At a recent meeting, an ATF agent said criminals had robbed a warehouse full of semiautomatic firearms, and those guns were loose on the streets. DEA agents reported that wiretaps were up on the cellphones of two members of drug organizations. And an FBI agent narrated a web of connections between a recent homicide and other crimes: the victim himself was a suspect in two other unsolved murders, suggesting retaliation as a motive.
In the months since Gray’s death, the city’s systemic dysfunction has been thrown into sharp focus: the pervasive and decades-old problem of economic disparity, lack of job opportunities for young black men, tens of thousands of vacant housing units, and a dearth of resources for disenfranchised children. But the problem of violence has dominated the conversation.
Miller said the majority of violent crime is committed by a handful of high-level criminals — 25 to 30 of whom are identified as “war board targets.” And 238 more people are identified as “top trigger-pullers” — persons of interest in shootings, or those with criminal backgrounds who’ve been shot and may be likely to retaliate, Miller said.
Despite those lists, Miller said the agencies of the war room aren’t “declaring war on anyone.” But, he added, “the mindset of declaring war on the bad guys is something we need to do.”
At the Kids Safe Zone, Alston took issue with the word “war.” She said she worries that combat language could embolden some to “soldier up” and strain the already tenuous relationship between the police and the public.
“Why not ‘peace room?'” Alston said. “The terminology of war incites fight. I think our Police Department and elected officials want the very best for our community, but they can at times be disconnected.”
Of all the neighborhoods in the city, West Baltimore has been disproportionately affected by the violence this summer. Its corners are flanked by whole blocks of vacant buildings, often wrapped in yellow police tape.
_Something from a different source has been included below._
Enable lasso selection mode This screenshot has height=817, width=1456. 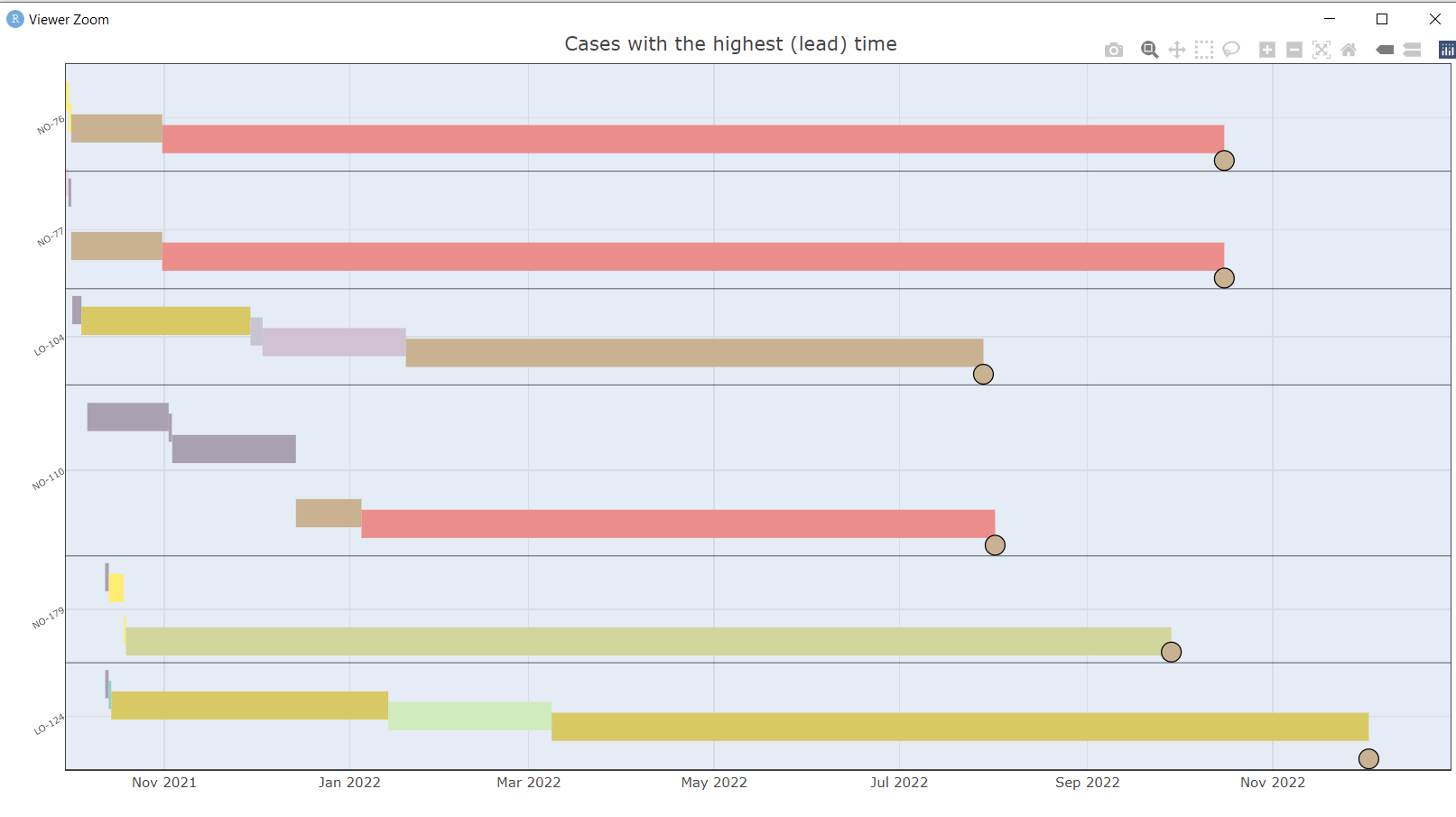pyautogui.click(x=1231, y=50)
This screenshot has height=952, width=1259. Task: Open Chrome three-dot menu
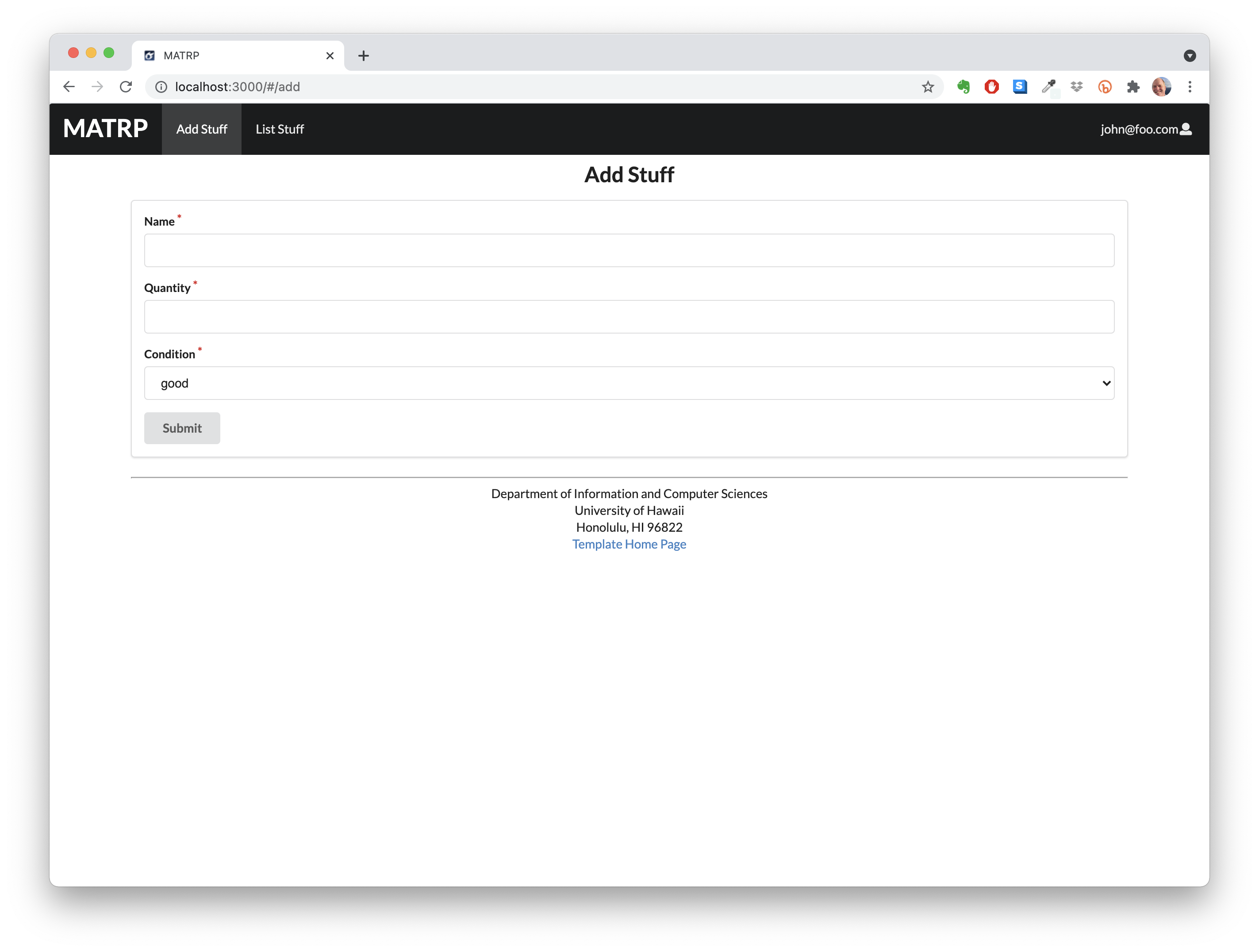pos(1190,87)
The western district has seen 43 homicides this year — far more than any other district in the city.
In the heart of the neighborhood, just a month after the Kids Safe Zone opened, a group of children on an outing at a park had to be escorted back to the center after a man was shot and killed half a block away.
Elsewhere in West Baltimore, gang members are going into schools to talk to students about nonviolence. And the 300 Men March, an organization dedicated to promoting peace and empowerment, launched Youth COR, which pays young black men to undergo leadership training. Every Wednesday at twilight, the group takes an hourlong bike ride through the city, donning T-shirts that read: “We Must Stop Killing Each Other.”
And inside the Kids Safe Zone, there is no fighting, no kicking, no cursing.
One morning, as children danced, played and colored, one boy complained that another had taken out a DVD he’d been watching. Alston took the boy’s face in her hands and kissed his forehead. She pinched his cheek and asked him if he’d put the DVD back in and apologize. Without another word, he did.